» **What is required**:
In the listing below, replace "column header" with "column heading" and write the lines out again with everything else unchanged. Leave out the pictures.
** start Extracted material **
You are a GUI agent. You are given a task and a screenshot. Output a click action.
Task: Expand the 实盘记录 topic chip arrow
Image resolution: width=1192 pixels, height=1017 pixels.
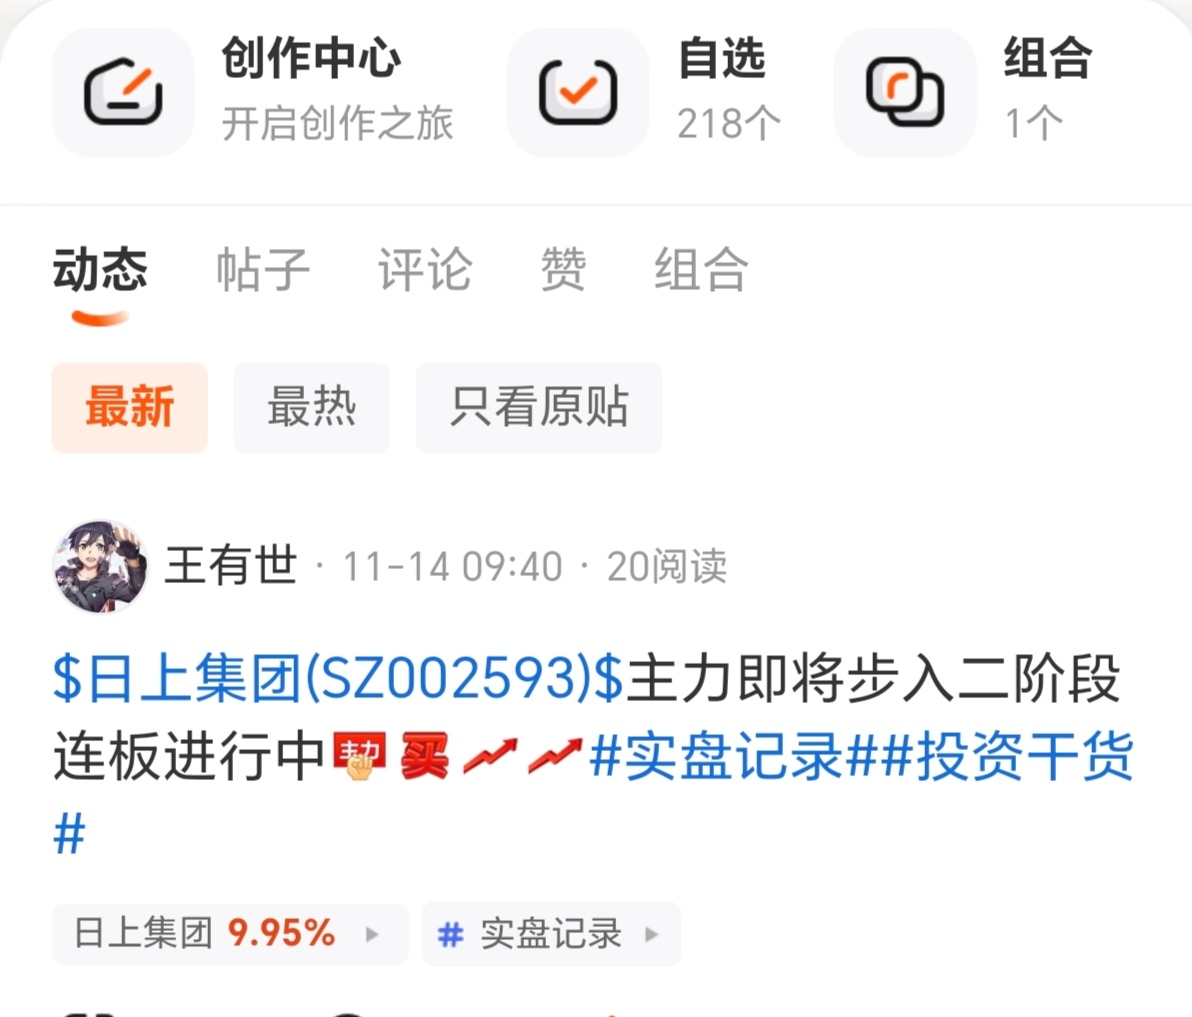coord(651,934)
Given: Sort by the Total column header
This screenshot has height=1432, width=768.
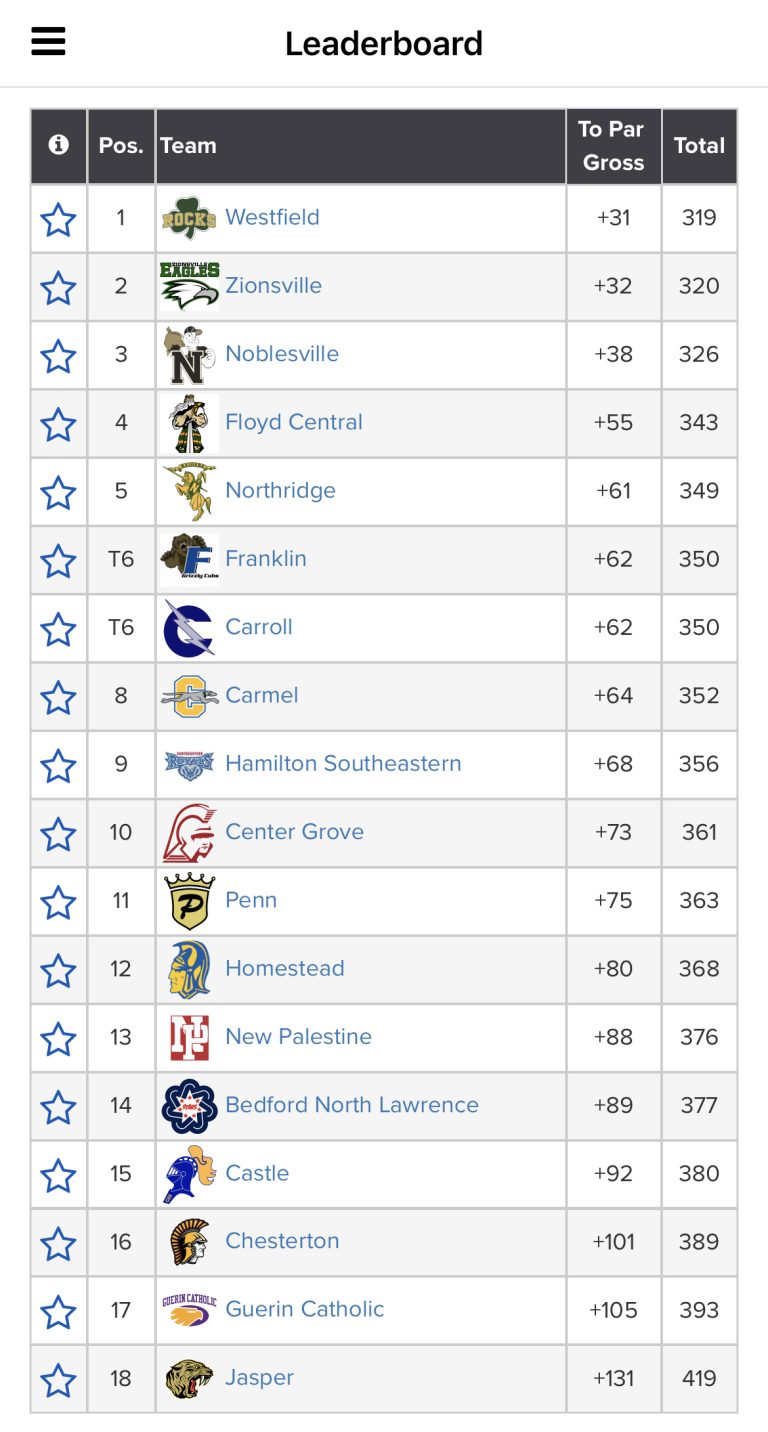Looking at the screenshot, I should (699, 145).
** end Extracted material **
» **Solution to this exercise**:
You are a GUI agent. You are given a task and a screenshot. Output a click action.
Task: Expand the 实盘记录 topic chip arrow
Image resolution: width=1192 pixels, height=1017 pixels.
coord(651,934)
Given: Sort by the Total column heading
This screenshot has height=1432, width=768.
Looking at the screenshot, I should (699, 145).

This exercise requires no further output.